# Data rows
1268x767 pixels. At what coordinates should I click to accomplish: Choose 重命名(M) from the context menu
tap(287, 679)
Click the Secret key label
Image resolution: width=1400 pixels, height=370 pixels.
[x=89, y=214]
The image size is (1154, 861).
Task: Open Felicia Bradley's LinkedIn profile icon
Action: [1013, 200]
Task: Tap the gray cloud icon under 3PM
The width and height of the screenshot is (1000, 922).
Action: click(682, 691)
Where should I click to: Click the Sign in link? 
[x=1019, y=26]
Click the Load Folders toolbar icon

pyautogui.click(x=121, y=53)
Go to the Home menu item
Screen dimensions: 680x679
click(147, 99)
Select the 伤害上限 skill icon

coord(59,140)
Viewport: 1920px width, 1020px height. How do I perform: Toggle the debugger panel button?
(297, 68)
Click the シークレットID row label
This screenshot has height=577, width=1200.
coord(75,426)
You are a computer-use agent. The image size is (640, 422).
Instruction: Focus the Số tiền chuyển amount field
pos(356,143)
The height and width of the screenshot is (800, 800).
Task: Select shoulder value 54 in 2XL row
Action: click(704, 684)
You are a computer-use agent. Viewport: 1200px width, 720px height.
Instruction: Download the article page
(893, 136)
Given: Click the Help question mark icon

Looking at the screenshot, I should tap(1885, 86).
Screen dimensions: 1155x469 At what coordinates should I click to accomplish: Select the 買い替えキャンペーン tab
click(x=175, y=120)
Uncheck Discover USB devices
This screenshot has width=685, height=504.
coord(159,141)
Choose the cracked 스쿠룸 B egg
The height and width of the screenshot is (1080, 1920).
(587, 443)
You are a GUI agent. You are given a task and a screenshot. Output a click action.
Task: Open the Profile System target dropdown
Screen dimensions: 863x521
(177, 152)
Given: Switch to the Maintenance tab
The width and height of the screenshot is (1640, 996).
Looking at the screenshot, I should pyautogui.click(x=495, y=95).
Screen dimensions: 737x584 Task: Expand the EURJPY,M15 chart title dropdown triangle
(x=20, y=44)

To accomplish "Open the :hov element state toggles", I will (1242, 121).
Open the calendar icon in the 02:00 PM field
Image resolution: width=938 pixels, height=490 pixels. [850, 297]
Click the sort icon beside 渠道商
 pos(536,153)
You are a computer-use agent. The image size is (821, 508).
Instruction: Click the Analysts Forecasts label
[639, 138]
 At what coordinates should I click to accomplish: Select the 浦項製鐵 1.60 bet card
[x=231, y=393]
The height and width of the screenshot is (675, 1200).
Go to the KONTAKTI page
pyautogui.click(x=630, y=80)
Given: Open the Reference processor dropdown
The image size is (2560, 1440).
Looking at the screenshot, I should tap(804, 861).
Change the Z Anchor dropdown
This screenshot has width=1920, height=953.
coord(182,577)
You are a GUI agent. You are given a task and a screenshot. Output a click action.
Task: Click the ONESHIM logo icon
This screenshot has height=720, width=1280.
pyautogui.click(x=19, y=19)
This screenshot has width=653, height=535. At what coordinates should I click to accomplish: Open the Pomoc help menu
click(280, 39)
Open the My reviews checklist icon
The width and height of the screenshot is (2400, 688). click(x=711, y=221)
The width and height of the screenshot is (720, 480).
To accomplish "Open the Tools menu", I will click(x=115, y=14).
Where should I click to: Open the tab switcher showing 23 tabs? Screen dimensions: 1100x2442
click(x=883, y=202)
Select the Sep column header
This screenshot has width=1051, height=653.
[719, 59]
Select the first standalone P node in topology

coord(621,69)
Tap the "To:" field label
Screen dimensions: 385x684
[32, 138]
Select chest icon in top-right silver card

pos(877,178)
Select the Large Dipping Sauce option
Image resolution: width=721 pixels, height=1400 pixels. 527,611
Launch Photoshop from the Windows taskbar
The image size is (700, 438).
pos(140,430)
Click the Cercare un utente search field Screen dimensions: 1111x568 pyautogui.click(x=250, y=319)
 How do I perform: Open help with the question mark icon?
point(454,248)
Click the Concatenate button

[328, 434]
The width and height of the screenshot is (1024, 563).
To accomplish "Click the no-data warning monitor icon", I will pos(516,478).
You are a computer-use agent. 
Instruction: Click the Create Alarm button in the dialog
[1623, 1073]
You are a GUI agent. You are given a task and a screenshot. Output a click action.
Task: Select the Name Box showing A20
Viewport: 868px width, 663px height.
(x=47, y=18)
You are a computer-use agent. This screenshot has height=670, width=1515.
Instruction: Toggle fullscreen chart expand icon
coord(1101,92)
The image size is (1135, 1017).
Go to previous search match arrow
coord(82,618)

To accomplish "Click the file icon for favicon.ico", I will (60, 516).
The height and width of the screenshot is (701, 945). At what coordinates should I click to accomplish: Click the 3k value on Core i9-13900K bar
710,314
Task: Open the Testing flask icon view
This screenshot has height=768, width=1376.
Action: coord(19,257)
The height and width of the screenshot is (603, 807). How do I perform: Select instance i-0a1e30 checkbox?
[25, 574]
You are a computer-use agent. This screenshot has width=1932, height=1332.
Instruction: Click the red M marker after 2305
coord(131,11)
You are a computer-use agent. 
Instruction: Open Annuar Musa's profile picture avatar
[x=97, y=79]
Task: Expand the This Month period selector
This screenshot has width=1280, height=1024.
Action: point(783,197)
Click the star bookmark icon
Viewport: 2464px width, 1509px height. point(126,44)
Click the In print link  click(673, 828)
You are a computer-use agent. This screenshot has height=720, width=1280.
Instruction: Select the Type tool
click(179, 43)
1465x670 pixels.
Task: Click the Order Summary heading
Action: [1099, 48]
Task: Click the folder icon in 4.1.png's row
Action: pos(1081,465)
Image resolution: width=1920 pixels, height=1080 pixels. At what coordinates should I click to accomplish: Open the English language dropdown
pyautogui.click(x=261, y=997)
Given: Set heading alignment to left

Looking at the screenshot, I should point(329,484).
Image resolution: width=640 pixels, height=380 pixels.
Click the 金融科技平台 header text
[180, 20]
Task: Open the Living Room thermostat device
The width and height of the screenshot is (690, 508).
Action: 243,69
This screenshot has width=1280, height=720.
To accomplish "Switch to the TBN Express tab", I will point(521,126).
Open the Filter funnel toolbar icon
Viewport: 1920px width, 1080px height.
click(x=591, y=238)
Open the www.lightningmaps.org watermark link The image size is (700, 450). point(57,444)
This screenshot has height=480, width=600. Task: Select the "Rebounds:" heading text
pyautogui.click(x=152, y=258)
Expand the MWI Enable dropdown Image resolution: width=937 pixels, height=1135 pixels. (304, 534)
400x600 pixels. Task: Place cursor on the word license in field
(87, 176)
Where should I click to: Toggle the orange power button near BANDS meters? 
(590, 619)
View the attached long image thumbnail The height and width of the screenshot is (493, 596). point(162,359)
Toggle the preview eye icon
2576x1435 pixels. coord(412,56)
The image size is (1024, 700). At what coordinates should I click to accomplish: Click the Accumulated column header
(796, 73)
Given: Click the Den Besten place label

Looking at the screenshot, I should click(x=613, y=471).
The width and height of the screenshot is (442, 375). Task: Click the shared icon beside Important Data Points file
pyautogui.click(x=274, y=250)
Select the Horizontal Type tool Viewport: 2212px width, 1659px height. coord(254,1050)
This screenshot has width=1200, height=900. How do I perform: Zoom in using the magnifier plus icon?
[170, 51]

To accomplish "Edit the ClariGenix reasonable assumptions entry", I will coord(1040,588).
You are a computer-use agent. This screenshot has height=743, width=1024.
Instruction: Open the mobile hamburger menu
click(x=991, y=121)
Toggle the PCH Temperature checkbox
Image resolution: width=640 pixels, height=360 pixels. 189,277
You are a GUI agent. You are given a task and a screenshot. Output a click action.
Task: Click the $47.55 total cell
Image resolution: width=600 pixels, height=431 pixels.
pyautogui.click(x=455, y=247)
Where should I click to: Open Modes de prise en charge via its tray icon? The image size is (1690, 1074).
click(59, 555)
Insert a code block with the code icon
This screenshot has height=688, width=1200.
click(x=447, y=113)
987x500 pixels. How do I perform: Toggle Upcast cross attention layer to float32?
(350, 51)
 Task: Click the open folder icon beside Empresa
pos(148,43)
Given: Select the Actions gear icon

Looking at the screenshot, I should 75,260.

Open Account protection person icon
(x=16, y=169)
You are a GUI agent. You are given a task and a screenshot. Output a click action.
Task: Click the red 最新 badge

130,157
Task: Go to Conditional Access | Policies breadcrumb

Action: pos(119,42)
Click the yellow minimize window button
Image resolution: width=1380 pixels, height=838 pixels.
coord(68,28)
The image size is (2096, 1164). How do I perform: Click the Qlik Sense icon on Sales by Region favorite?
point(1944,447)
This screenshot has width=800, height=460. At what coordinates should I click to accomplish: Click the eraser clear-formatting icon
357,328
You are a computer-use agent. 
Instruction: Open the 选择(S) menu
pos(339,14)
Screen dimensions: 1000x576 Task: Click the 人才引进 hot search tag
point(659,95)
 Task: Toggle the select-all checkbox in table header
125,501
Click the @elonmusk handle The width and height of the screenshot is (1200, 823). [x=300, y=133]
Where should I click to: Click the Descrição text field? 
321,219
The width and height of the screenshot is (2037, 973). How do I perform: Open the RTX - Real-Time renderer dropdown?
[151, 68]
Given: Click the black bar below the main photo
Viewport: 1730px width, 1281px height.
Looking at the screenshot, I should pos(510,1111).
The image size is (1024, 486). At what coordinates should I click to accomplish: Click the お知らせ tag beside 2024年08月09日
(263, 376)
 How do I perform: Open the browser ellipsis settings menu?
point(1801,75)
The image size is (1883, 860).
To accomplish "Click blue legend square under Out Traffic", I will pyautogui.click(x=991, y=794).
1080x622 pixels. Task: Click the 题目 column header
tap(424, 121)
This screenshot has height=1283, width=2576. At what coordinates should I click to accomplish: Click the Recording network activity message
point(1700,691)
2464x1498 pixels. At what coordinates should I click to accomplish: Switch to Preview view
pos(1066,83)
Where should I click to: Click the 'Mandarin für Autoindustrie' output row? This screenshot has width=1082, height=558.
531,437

# Request
Recast the lines above, from the first one through the one containing "pos(536,153)", as a Markdown table with the columns Row and Line, numbering each row and leaving out blank lines.

# Answer for this exercise
| Row | Line |
|---|---|
| 1 | 1268x767 pixels. At what coordinates should I click to accomplish: Choose 重命名(M) from the context menu |
| 2 | tap(287, 679) |
| 3 | Click the Secret key label |
| 4 | Image resolution: width=1400 pixels, height=370 pixels. |
| 5 | [x=89, y=214] |
| 6 | The image size is (1154, 861). |
| 7 | Task: Open Felicia Bradley's LinkedIn profile icon |
| 8 | Action: [1013, 200] |
| 9 | Task: Tap the gray cloud icon under 3PM |
| 10 | The width and height of the screenshot is (1000, 922). |
| 11 | Action: click(682, 691) |
| 12 | Where should I click to: Click the Sign in link?  |
| 13 | [x=1019, y=26] |
| 14 | Click the Load Folders toolbar icon |
| 15 | pyautogui.click(x=121, y=53) |
| 16 | Go to the Home menu item |
| 17 | Screen dimensions: 680x679 |
| 18 | click(147, 99) |
| 19 | Select the 伤害上限 skill icon |
| 20 | coord(59,140) |
| 21 | Viewport: 1920px width, 1020px height. How do I perform: Toggle the debugger panel button? |
| 22 | (297, 68) |
| 23 | Click the シークレットID row label |
| 24 | This screenshot has height=577, width=1200. |
| 25 | coord(75,426) |
| 26 | You are a computer-use agent. The image size is (640, 422). |
| 27 | Instruction: Focus the Số tiền chuyển amount field |
| 28 | pos(356,143) |
| 29 | The height and width of the screenshot is (800, 800). |
| 30 | Task: Select shoulder value 54 in 2XL row |
| 31 | Action: click(704, 684) |
| 32 | You are a computer-use agent. Viewport: 1200px width, 720px height. |
| 33 | Instruction: Download the article page |
| 34 | (893, 136) |
| 35 | Given: Click the Help question mark icon |
| 36 | Looking at the screenshot, I should tap(1885, 86). |
| 37 | Screen dimensions: 1155x469 At what coordinates should I click to accomplish: Select the 買い替えキャンペーン tab |
| 38 | click(x=175, y=120) |
| 39 | Uncheck Discover USB devices |
| 40 | This screenshot has width=685, height=504. |
| 41 | coord(159,141) |
| 42 | Choose the cracked 스쿠룸 B egg |
| 43 | The height and width of the screenshot is (1080, 1920). |
| 44 | (587, 443) |
| 45 | You are a GUI agent. You are given a task and a screenshot. Output a click action. |
| 46 | Task: Open the Profile System target dropdown |
| 47 | Screen dimensions: 863x521 |
| 48 | (177, 152) |
| 49 | Given: Switch to the Maintenance tab |
| 50 | The width and height of the screenshot is (1640, 996). |
| 51 | Looking at the screenshot, I should pyautogui.click(x=495, y=95). |
| 52 | Screen dimensions: 737x584 Task: Expand the EURJPY,M15 chart title dropdown triangle |
| 53 | (x=20, y=44) |
| 54 | To accomplish "Open the :hov element state toggles", I will (1242, 121). |
| 55 | Open the calendar icon in the 02:00 PM field |
| 56 | Image resolution: width=938 pixels, height=490 pixels. [850, 297] |
| 57 | Click the sort icon beside 渠道商 |
| 58 |  pos(536,153) |